Taking care of business
LEAVITTSBURG – During the spring, you’d have been hard pressed to not find LaBrae senior Chris Mathews in the weight room at 6 a.m. every day.
Mathews, a big believer in the Vikings’ weight-lifting program, had a time conflict in the form of another sport (baseball) that kept him from being able to participate in the offseason program with most of his teammates after school. Therefore, he chose to be at the school before a majority of teachers even arrive for work.
“Every day, I came in before school, I came in and lifted with (my teammates) that were here because I played other sports and tried hitting the weights hard,” Mathews said. “It paid off.”
That it has, as the 5-foot-10, 175-pound senior is making the move from wide receiver to one of the main running backs for LaBrae after the graduation of last season’s leading rusher, Jamal Dawkins. The weight lifting, especially his work at squats (he can now max out at 460 three times), allowed him to increase his speed from a 4.9 40-yard last fall to a 4.6 this summer.
Those improvements helped prove the move is the right decision for LaBrae coach John Armeni.

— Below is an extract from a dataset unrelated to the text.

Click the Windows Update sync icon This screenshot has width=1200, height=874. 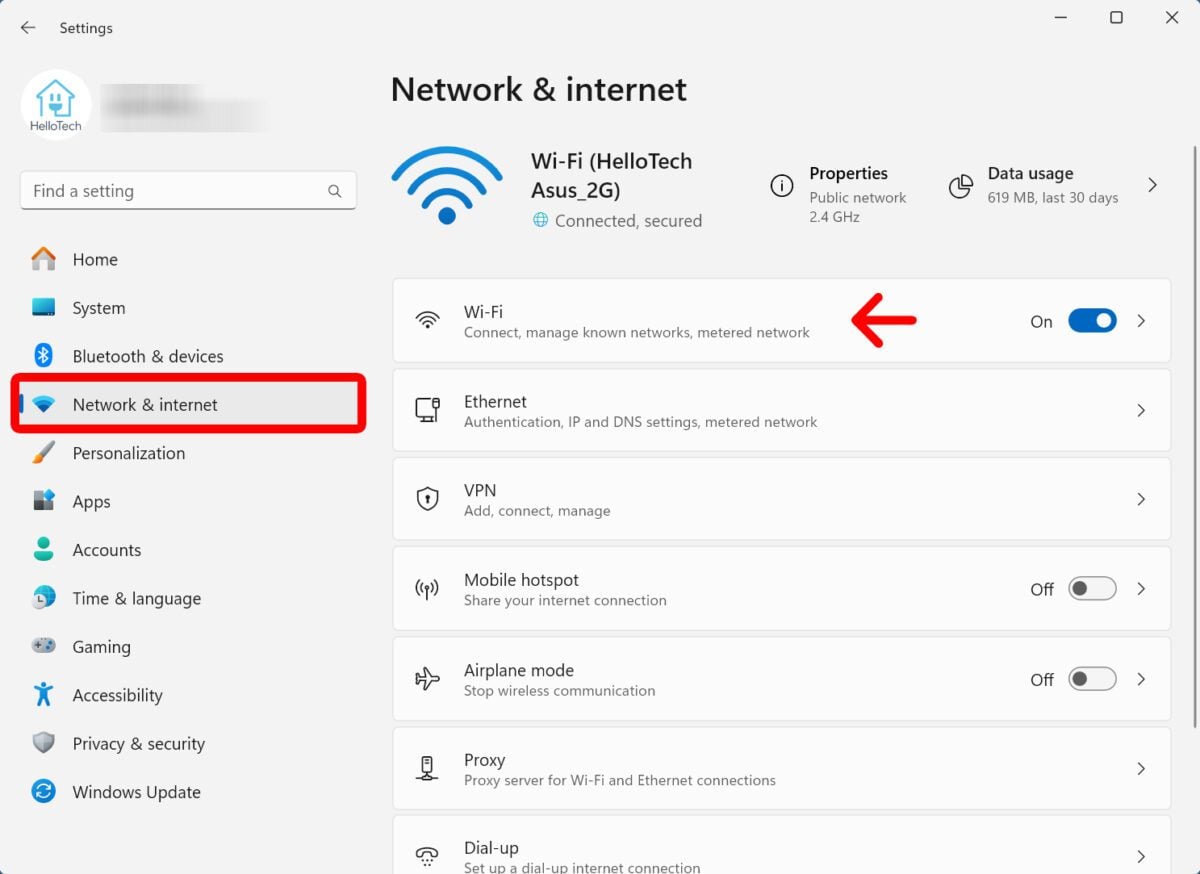pos(43,792)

“We protect who gets the football in our offense, meaning we don’t want anybody just getting the football,” Armeni said. “You have to earn the right to carry the rock in our offense, and he’s earned it. He’s someone that we trust and he’s someone that will run hard.”
Of course, Mathews has already proved himself worthy to the coaching staff on the other side of the ball.

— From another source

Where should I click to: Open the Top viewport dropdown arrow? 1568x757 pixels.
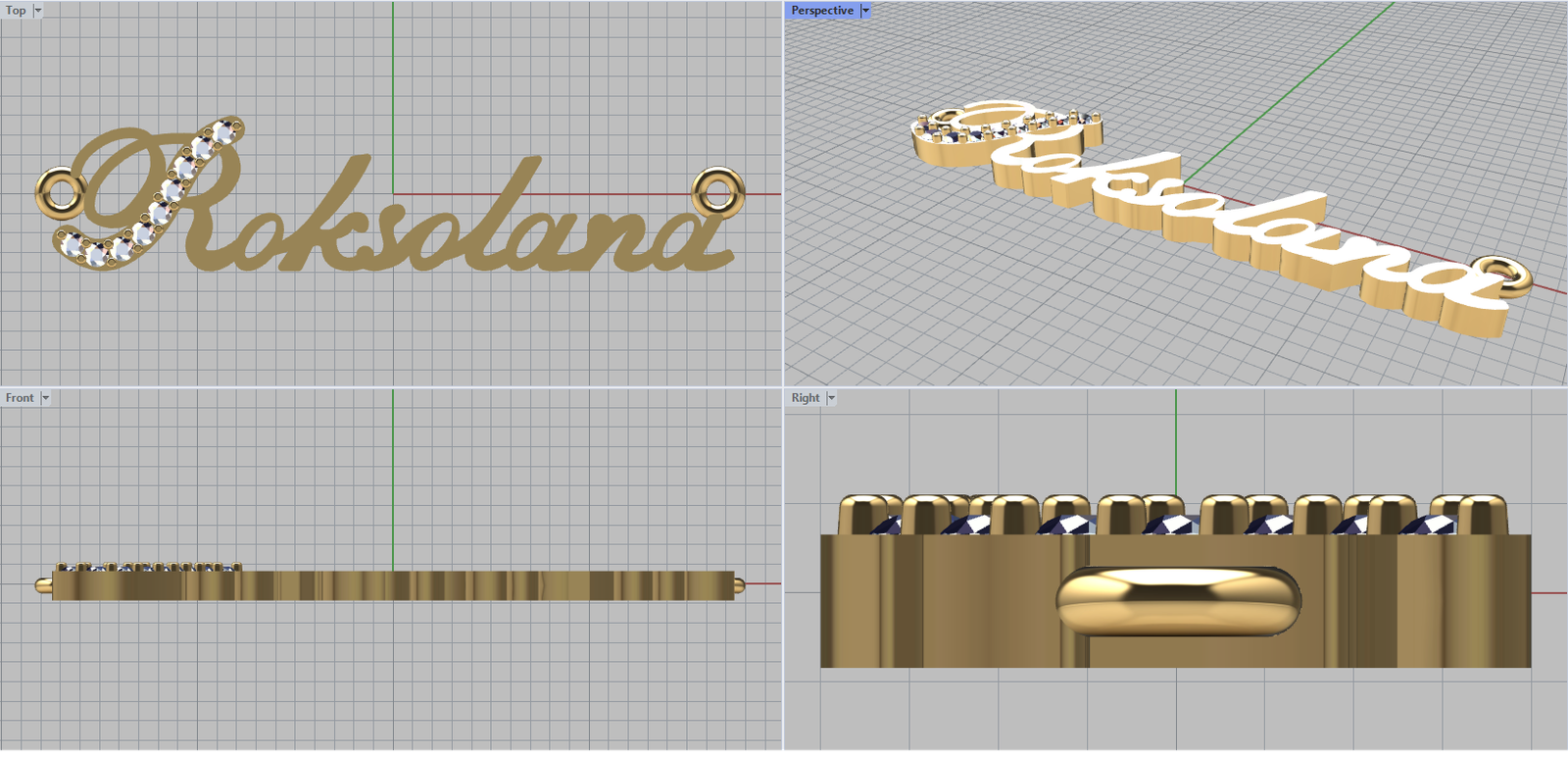(x=38, y=11)
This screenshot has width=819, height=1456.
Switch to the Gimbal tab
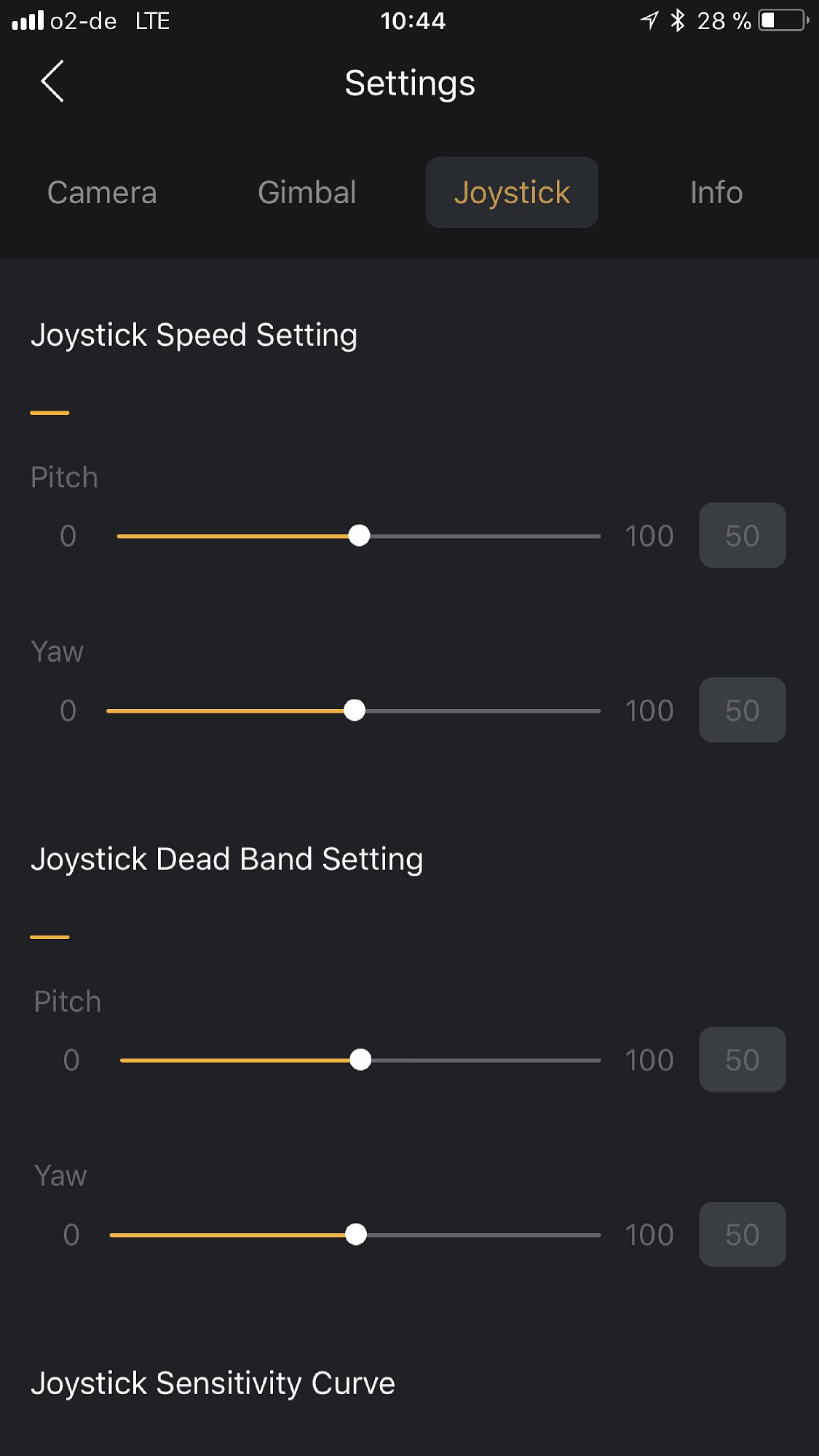click(306, 193)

A two-year letterman, Mathews started at outside linebacker last fall for the Vikings, corralling 87 tackles (55 solo), six tackles for loss and 1.5 sacks. He managed to get those statistics despite focusing more on pass coverage and not attacking the line of scrimmage.

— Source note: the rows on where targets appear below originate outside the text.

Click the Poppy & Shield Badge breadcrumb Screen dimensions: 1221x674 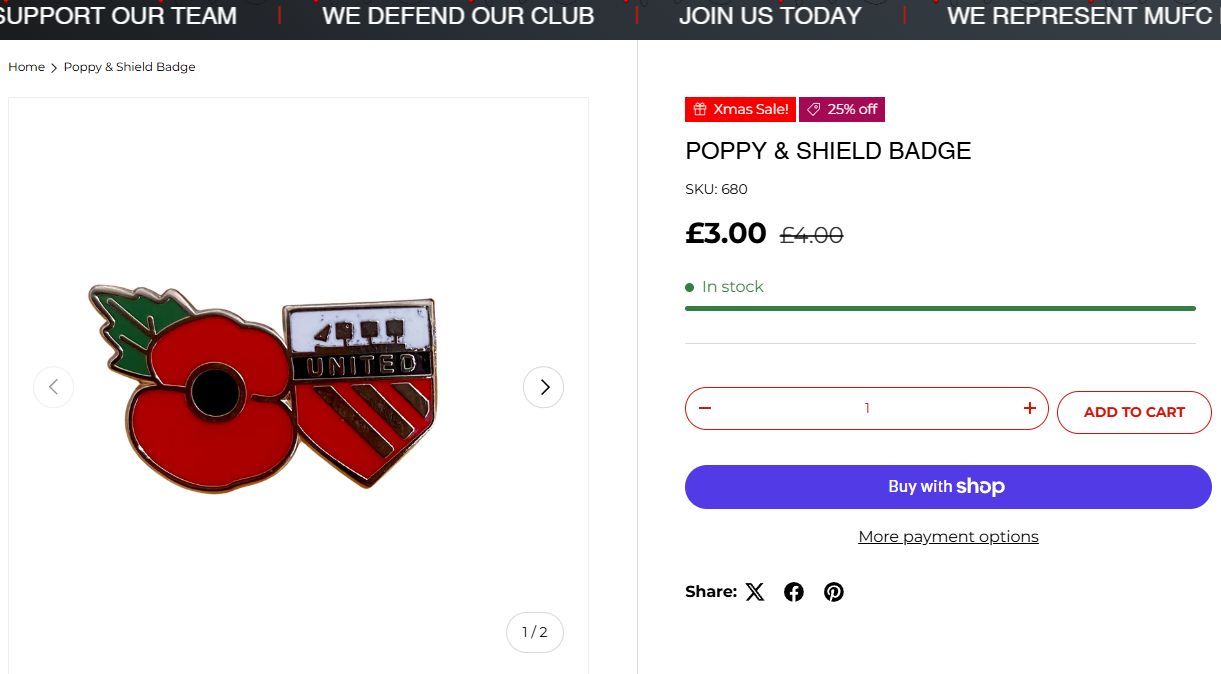[x=129, y=67]
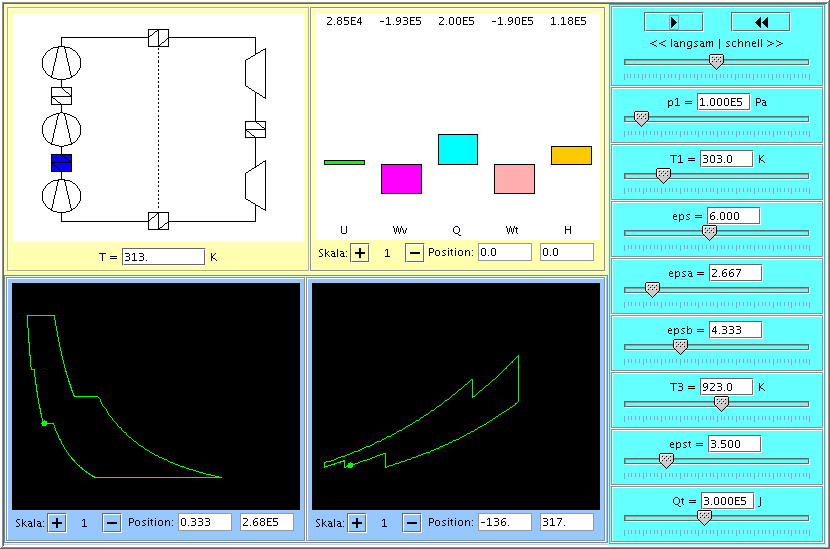Click minus Skala button under the right diagram
Viewport: 830px width, 549px height.
(x=412, y=523)
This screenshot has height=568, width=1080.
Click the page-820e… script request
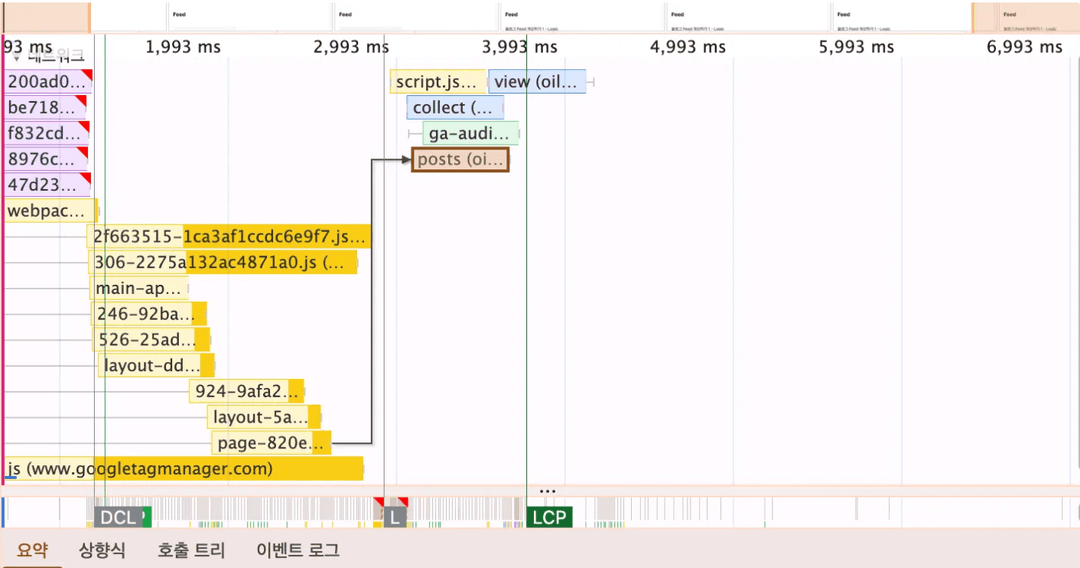click(270, 443)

“Most tackles I had was going across field, following the play behind,” Mathews said. “Last year, we didn’t blitz a lot, so I kind of had to do my own thing, get to the ball as much as I can in any way possible.”
With a unit that is returning every starter from last season, Armeni said the linebackers will have the training wheels taken off and given the ability to blitz a lot more in 2014. For Mathews at outside linebacker, this means he could have an even bigger impact on the defensive side of the ball.
“We’re going to try to be a little more aggressive with him,” Armeni said. “We’re going to make teams block them. We want him to make plays, negative plays, plays for losses – sacks, tackles for losses. So, we’re going to cut him loose a little bit more this year, which I think will help our defense.”
LaBrae’s defense is hoping to have a much better season than in 2013, when the Vikings went 5-5 and allowed 25.3 points per game. Although opponents scored more than 30 points in a game three times, the Vikings also held three opponents to seven points or less.
Armeni said that side of the ball should be much improved, thanks in large part to players like Mathews in the lineup.
“He never says die, never gives up and will even go past the whistle sometimes,” Armeni said of Mathews. “He’s just a great kid, and if we get 11 of him, you would have something special on defense.”